Little_Hoss 27.07.2013
4. Keine Ahnung, dann einfach mal still sein!
In der 1. und 2. Fußballbundesliga werden von jeder Mannschaft nach einem Spiel 2 Profis auserkoren, die eine Urinprobe geben müssen. Mittlerweile scheint es üblich zu sein bei aufgedeckten Missständen mit dem Finger auf andere zu zeigen.
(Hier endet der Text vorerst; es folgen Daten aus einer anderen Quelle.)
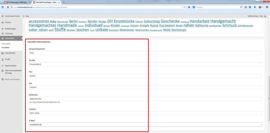
Task: Select the 'Handgemacht' tag in the tag cloud
Action: [x=223, y=21]
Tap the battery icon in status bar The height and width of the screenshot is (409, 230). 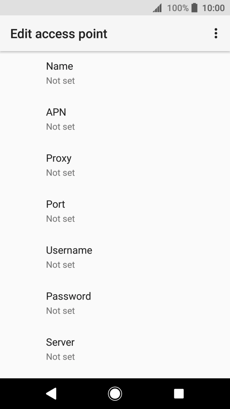[194, 8]
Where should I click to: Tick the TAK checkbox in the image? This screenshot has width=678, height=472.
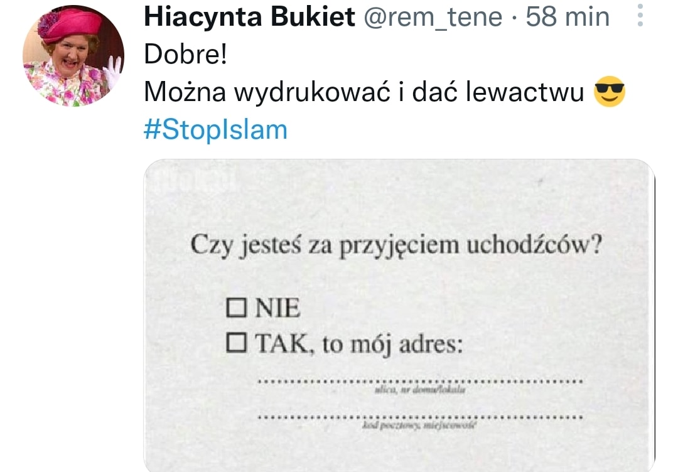236,342
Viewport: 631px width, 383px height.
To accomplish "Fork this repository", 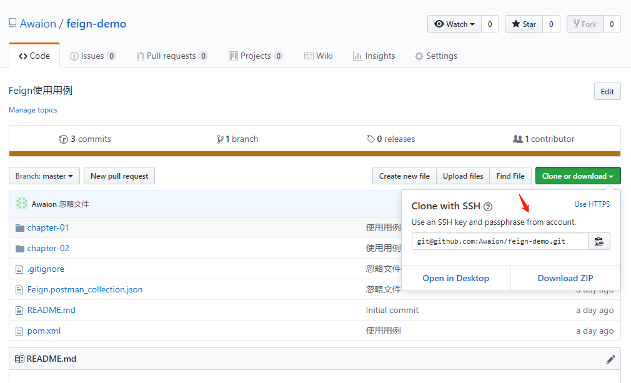I will coord(584,24).
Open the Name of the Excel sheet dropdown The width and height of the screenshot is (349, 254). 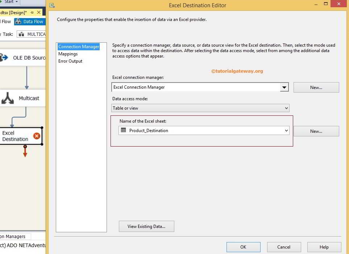[x=286, y=130]
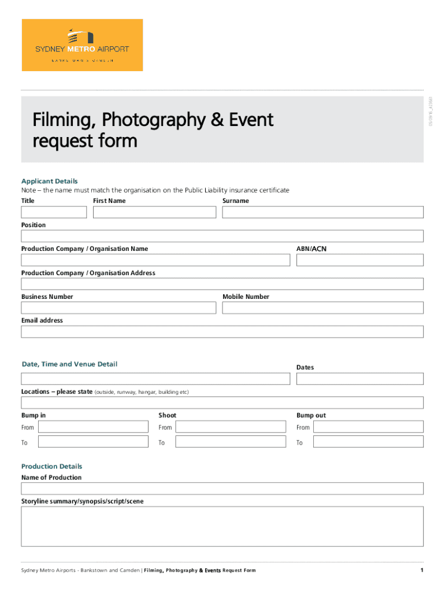Screen dimensions: 445x592
Task: Click the Bump in From field
Action: coord(93,427)
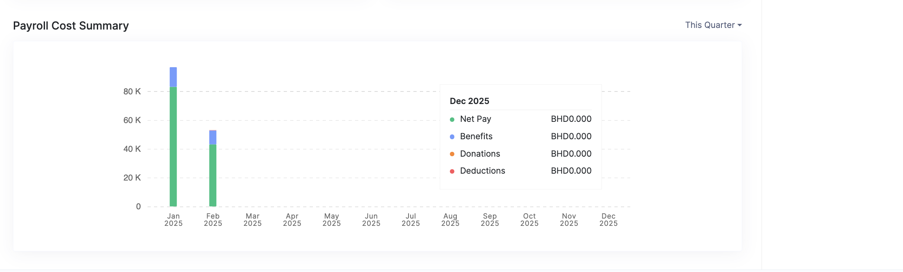
Task: Click the Donations amount BHD0.000 in the tooltip
Action: [571, 154]
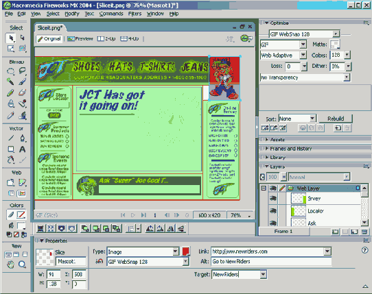Expand the Frames and History panel
The image size is (372, 294).
click(x=291, y=149)
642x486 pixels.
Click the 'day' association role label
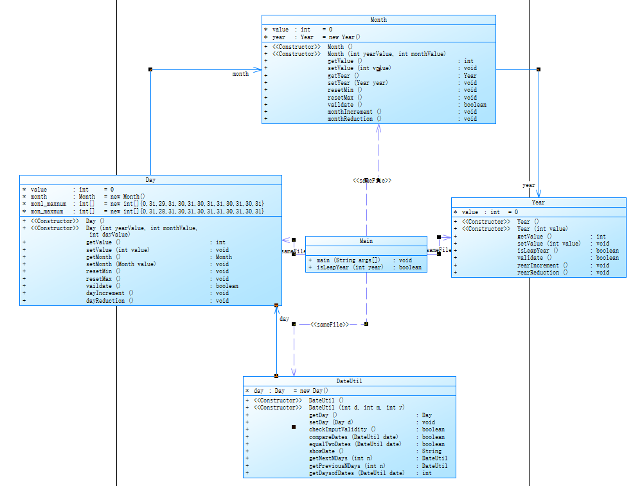click(284, 319)
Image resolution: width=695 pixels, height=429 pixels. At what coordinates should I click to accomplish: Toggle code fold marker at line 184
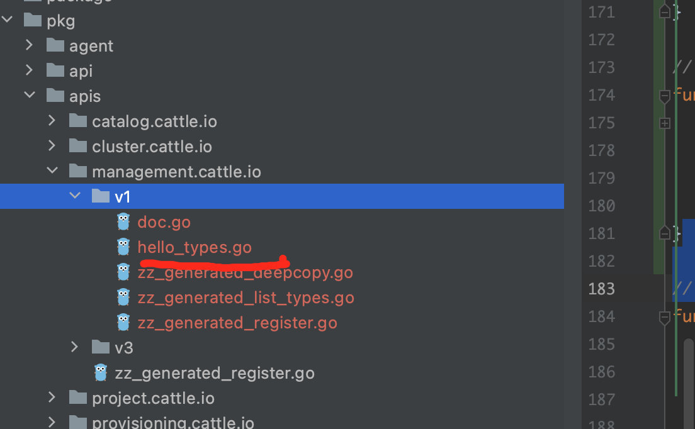[664, 317]
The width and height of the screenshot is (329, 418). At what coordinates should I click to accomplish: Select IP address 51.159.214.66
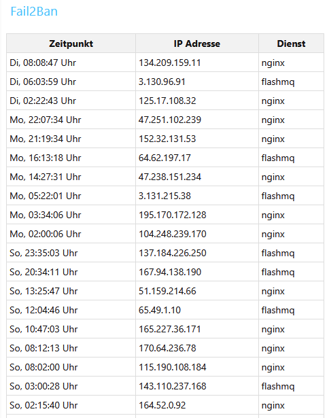[167, 291]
Der Radsport ist einfach unehrlich und dieser Ruf ist in meinen Augen so schnell nicht mehr zu reparieren... zu recht!
made1973 27.07.2013
5. Verehrte SPON-Redaktion,
als bekennender Radsportler und -fan bitte ich Sie nunmehr aufrichtig, einfach sämtliche Berichte zum Thema Radsport einzustellen. Es hat einfach keinen Zweck mehr. Jedes Mal wird es um das Thema Doping gehen oder Leistungen angezweifelt werden - nicht unbedingt von Ihnen aber von den Foristen. Sparen Sie sich daher die Mühe - auch wenn in diesem Jahr mehrere sehr schöne Berichte dabei waren. Es ist einfacher von 'sauberen' Sportarten zu berichten wie Fußball, Leichtathletik, Schwimmen, etc. . Die jeweiligen Verbände sorgen für faire Wettbewerbe. Wie man sieht gibt es nur ein paar wenige schwarze Schafe in anderen Sportarten. Das ist doch Beweis genug! Jedenfalls würden Sie meine Laune wesentlich verbessern, wenn ich einfach nichts mehr vom Radsport lesen müsste. Ich betreibe ihn weiterhin selbst, aber was irgendjemand vor mehr als 15 Jahren unter welchen Umständen gemacht hat, interessiert mich schon lange nicht mehr. Es war damals bereits ein offenes Geheimnis und es hat sich im Grunde nichts geändert. Besten Dank für Ihr Verständnis! Ich wünsche nun allen eine schöne, sportliche Zeit!